- HME has an average dollar-volume (as measured by average daily share volume multiplied by share price) of $26.9 million.
- HME has traded 6,355 shares today.
- HME is trading at a new lifetime high.
EXCLUSIVE OFFER: Get the inside scoop on opportunities in HME with the Ticky from Trade-Ideas. See the FREE profile for HME NOW at Trade-Ideas More details on HME: Home Properties, Inc. is an independent real estate investment trust. The firm invests in the real estate markets of the United States. It is engaged in the ownership, management, acquisition, rehabilitation and development of residential apartment communities. The stock currently has a dividend yield of 4.1%. HME has a PE ratio of 42.0. Currently there are 2 analysts that rate Home Properties a buy, 1 analyst rates it a sell, and 6 rate it a hold. The average volume for Home Properties has been 301,700 shares per day over the past 30 days. Home has a market cap of $4.0 billion and is part of the financial sector and real estate industry.
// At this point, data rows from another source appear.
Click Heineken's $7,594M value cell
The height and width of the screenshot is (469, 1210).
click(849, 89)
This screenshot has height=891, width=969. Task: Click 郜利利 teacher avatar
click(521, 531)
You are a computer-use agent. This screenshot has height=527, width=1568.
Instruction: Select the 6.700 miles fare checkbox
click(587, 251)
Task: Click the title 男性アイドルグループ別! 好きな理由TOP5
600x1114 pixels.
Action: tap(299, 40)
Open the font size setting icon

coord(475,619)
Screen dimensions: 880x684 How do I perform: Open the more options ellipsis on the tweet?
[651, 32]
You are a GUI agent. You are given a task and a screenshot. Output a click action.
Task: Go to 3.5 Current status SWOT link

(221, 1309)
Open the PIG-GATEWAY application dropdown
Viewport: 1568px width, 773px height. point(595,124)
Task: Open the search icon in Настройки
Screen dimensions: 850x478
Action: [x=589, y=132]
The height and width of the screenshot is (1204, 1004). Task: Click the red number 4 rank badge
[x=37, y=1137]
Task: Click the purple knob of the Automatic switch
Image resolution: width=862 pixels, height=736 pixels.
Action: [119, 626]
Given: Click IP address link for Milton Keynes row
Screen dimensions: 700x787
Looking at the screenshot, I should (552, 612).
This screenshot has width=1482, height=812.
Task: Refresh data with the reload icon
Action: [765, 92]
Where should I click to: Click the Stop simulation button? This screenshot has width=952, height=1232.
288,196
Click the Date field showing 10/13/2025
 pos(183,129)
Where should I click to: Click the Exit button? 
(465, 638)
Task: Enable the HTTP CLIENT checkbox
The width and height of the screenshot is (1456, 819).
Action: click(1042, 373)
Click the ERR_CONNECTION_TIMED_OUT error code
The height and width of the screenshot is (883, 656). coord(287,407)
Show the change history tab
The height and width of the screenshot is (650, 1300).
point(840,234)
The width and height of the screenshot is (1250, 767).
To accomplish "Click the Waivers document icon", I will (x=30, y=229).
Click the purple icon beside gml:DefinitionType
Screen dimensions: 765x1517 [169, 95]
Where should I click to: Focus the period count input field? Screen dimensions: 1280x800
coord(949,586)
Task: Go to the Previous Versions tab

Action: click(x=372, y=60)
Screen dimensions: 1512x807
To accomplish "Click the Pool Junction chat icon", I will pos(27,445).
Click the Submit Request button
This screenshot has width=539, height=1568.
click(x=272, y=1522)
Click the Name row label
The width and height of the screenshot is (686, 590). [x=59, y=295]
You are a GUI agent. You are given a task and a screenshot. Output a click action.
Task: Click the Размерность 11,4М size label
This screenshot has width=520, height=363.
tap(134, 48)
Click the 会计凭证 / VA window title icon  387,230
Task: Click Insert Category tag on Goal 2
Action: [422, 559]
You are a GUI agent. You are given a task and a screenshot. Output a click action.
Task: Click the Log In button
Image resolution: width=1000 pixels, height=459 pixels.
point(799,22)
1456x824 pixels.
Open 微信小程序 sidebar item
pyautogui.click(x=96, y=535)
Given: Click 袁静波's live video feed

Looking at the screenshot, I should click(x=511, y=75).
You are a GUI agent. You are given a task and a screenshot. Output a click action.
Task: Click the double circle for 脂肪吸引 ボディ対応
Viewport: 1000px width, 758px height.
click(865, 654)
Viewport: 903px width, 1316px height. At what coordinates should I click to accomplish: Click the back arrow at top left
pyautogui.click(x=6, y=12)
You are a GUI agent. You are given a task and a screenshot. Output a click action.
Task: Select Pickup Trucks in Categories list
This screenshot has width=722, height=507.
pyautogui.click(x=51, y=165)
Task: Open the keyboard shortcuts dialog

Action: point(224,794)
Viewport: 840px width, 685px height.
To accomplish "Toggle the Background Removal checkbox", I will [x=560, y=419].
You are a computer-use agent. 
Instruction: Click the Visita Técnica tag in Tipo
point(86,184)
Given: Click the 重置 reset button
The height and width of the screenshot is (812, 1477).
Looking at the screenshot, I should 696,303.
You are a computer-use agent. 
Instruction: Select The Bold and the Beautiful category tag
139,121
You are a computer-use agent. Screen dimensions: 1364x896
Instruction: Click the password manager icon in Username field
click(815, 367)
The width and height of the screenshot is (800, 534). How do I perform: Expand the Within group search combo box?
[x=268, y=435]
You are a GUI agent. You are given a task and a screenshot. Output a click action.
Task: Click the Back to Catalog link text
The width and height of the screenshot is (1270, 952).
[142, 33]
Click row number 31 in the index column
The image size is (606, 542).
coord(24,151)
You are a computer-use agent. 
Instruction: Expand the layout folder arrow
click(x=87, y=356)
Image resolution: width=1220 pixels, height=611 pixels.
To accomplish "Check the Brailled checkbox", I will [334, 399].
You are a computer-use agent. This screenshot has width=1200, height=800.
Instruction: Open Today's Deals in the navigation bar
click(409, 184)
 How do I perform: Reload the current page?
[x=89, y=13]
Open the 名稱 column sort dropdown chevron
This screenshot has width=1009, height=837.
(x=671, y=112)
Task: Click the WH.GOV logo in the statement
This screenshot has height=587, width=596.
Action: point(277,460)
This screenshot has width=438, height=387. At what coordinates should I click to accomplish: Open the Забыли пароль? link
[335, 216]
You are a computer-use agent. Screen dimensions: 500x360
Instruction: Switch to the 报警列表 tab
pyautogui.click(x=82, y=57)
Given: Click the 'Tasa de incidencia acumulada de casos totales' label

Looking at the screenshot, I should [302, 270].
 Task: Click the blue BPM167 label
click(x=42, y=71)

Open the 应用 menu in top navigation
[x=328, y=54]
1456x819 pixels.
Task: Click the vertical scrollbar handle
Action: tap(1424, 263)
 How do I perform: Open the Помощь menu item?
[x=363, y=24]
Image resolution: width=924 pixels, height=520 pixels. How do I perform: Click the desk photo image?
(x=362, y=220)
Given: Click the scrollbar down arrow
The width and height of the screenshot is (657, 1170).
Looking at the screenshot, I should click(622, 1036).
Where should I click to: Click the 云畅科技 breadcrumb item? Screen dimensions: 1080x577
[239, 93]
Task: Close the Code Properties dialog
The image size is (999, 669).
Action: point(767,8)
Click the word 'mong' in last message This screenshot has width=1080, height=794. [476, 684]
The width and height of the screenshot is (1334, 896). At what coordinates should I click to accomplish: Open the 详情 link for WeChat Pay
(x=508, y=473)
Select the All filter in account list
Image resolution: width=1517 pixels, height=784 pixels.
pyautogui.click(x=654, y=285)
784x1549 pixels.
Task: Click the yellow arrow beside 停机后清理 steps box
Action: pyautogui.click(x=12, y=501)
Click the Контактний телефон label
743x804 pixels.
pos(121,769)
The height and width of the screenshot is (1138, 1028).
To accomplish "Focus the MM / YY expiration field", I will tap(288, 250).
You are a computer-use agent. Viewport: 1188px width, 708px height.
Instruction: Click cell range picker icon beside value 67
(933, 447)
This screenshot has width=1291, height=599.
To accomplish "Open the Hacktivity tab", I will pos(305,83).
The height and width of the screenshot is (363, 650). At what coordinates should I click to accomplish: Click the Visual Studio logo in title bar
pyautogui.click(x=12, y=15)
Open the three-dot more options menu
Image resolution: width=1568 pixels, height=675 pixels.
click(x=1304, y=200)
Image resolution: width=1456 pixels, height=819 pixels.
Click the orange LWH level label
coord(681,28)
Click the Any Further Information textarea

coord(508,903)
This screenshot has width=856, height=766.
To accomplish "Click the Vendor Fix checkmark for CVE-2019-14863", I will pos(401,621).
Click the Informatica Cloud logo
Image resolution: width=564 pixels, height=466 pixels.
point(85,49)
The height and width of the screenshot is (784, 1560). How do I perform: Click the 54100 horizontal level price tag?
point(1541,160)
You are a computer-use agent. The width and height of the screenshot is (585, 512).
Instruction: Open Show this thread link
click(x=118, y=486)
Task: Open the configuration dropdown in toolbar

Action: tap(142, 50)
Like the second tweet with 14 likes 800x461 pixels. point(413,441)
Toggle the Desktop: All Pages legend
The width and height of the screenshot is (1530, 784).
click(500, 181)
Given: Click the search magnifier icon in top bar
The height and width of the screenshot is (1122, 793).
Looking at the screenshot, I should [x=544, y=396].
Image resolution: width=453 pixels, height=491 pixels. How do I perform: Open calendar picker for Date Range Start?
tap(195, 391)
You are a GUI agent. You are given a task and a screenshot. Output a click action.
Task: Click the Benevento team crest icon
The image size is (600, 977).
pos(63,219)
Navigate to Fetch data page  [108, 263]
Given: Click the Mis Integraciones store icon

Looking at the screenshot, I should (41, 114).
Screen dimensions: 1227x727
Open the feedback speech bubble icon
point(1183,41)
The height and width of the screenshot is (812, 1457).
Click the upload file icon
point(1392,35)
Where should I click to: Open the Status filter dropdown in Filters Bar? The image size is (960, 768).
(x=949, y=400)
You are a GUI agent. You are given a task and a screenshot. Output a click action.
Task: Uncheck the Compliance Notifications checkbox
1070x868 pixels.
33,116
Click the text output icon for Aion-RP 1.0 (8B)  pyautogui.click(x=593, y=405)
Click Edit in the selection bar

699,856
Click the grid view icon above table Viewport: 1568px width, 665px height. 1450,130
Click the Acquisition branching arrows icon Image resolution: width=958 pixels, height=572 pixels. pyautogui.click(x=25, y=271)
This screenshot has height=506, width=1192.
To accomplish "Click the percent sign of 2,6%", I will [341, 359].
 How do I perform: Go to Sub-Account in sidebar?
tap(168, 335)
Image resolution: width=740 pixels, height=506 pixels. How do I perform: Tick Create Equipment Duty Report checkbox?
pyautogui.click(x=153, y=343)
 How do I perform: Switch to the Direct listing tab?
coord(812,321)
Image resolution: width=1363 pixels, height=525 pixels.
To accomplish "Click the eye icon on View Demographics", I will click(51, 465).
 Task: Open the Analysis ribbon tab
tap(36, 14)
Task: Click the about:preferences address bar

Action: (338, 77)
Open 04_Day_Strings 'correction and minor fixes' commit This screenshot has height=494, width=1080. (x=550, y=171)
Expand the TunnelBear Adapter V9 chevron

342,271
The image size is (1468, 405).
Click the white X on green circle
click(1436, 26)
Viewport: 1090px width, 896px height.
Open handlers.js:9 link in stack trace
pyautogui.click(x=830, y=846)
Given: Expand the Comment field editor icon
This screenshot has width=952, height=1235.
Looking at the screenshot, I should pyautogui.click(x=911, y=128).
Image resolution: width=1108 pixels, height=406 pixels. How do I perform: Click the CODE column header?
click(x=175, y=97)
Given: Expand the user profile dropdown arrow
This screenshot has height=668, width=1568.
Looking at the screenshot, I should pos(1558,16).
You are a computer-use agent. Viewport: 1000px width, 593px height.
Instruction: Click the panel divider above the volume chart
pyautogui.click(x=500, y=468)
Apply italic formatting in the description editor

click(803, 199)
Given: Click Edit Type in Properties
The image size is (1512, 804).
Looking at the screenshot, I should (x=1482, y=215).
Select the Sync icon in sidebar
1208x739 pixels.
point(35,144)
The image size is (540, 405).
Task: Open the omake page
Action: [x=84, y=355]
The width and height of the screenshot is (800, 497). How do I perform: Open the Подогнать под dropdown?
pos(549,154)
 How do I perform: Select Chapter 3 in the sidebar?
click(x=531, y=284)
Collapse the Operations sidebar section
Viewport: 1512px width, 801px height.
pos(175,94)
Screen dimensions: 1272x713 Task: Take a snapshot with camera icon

The stock has a beta of 0.23 and a short float of 2.8% with 3.03 days to cover. Shares are up 8.6% year-to-date as of the close of trading on Wednesday. STOCKS TO BUY: TheStreet Quant Ratings has identified a handful of stocks that can potentially TRIPLE in the next 12 months. Learn more. TheStreetRatings.com Analysis: TheStreet Quant Ratings rates Home Properties as a buy. The company's strengths can be seen in multiple areas, such as its solid stock price performance, revenue growth, reasonable valuation levels, good cash flow from operations and growth in earnings per share. We feel these strengths outweigh the fact that the company shows low profit margins. Highlights from the ratings report include:
- Investors have apparently begun to recognize positive factors similar to those we have mentioned in this report, including earnings growth. This has helped drive up the company's shares by a sharp 25.66% over the past year, a rise that has exceeded that of the S&P 500 Index. Regarding the stock's future course, although almost any stock can fall in a broad market decline, HME should continue to move higher despite the fact that it has already enjoyed a very nice gain in the past year.
- Despite its growing revenue, the company underperformed as compared with the industry average of 13.6%. Since the same quarter one year prior, revenues slightly increased by 5.8%. This growth in revenue appears to have trickled down to the company's bottom line, improving the earnings per share.
- Net operating cash flow has slightly increased to $69.75 million or 1.16% when compared to the same quarter last year. Despite an increase in cash flow, HOME PROPERTIES INC's average is still marginally south of the industry average growth rate of 6.59%.
- HOME PROPERTIES INC has improved earnings per share by 7.1% in the most recent quarter compared to the same quarter a year ago. The company has demonstrated a pattern of positive earnings per share growth over the past two years. However, we anticipate underperformance relative to this pattern in the coming year. During the past fiscal year, HOME PROPERTIES INC increased its bottom line by earning $1.65 versus $1.24 in the prior year. For the next year, the market is expecting a contraction of 0.6% in earnings ($1.64 versus $1.65).
- You can view the full Home Properties Ratings Report.